El conformista intenta justificar su mediocridad e indolencia con la conocida expresión “ya vale” o “me vale”. El trabajador mevalista no destaca por ninguna cualidad. Además es maleable y de vida acomodaticia. No concibe la vida como novedad continua sino como repetición, acostumbramiento y rutina. Esto explica por qué suele tener algunos rasgos comunes con el depresivo: tristeza, frustración y ansiedad. Los padres conformistas privan a sus hijos jóvenes de puntos de referencia válidos para proyectar su vida, ya que sus supuestos valores se reducen a la buena vida, con olvido de la vida buena. En ella no caben los deberes cívicos y la solidaridad con los desfavorecidos. Una crítica sintética y certera del actual conformismo es la que expresa Eduardo Galeano con estas palabras: “¿Qué faceta humana nos destruye?
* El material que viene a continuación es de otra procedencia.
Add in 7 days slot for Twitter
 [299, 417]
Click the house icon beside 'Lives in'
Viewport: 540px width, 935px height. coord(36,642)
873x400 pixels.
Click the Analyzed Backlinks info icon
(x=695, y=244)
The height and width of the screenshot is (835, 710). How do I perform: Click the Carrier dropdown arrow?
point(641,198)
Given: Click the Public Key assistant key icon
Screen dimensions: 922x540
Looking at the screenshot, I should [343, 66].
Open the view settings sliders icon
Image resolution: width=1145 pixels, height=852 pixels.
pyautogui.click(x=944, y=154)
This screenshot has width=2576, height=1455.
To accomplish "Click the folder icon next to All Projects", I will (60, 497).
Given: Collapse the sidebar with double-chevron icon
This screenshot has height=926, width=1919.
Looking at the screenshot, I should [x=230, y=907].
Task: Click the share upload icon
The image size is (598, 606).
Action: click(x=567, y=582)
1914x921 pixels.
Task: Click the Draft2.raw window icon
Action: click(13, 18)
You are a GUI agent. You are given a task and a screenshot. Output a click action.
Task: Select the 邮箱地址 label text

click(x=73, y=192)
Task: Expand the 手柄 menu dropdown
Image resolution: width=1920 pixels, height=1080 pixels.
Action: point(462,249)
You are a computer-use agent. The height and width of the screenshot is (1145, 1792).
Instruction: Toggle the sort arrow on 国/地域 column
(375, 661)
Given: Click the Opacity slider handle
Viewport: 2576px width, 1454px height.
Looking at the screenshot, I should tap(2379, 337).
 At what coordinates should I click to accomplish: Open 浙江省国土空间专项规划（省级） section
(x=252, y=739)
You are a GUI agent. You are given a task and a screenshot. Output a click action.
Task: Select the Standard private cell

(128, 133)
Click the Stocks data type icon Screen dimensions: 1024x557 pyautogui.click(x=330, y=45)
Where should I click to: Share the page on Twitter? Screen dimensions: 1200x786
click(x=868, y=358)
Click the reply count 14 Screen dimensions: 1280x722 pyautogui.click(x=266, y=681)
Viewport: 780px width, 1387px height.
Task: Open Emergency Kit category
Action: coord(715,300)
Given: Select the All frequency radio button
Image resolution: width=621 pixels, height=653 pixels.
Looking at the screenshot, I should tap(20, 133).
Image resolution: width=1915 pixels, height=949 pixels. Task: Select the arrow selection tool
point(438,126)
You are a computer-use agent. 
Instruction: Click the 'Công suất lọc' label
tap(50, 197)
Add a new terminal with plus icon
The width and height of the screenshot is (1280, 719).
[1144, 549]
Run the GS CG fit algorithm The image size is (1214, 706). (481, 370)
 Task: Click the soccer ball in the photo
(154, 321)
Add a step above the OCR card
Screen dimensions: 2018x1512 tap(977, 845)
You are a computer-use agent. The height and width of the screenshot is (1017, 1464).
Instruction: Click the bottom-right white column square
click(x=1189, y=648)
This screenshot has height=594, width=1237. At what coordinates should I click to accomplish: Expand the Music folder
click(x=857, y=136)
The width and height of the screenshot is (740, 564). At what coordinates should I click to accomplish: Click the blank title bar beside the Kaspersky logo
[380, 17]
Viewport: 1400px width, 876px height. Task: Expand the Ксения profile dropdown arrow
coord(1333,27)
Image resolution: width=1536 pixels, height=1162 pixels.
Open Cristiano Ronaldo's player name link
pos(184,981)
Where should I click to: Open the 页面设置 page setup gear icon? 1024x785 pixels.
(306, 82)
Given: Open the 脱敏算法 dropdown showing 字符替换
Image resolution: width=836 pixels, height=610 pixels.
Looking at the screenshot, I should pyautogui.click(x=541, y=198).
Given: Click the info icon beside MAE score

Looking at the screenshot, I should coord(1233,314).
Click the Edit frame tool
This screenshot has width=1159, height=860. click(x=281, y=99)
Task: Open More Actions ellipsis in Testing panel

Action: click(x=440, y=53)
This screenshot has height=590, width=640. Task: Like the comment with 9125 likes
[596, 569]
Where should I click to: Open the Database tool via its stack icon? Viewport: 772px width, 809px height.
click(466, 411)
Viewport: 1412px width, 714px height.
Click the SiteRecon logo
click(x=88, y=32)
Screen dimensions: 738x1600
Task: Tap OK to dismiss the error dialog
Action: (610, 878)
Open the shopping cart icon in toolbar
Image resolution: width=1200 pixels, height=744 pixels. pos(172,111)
El conformismo, la aceptación de la realidad como un destino y no como un desafío que nos invita al cambio, a resistir, a rebelarnos, a imaginar en vez de vivir el futuro con una penitencia inevitable”. Una fórmula para prevenir el mal del conformismo: “Nunca pares, nunca te conformes hasta que lo bueno sea mejor y lo mejor excelente”.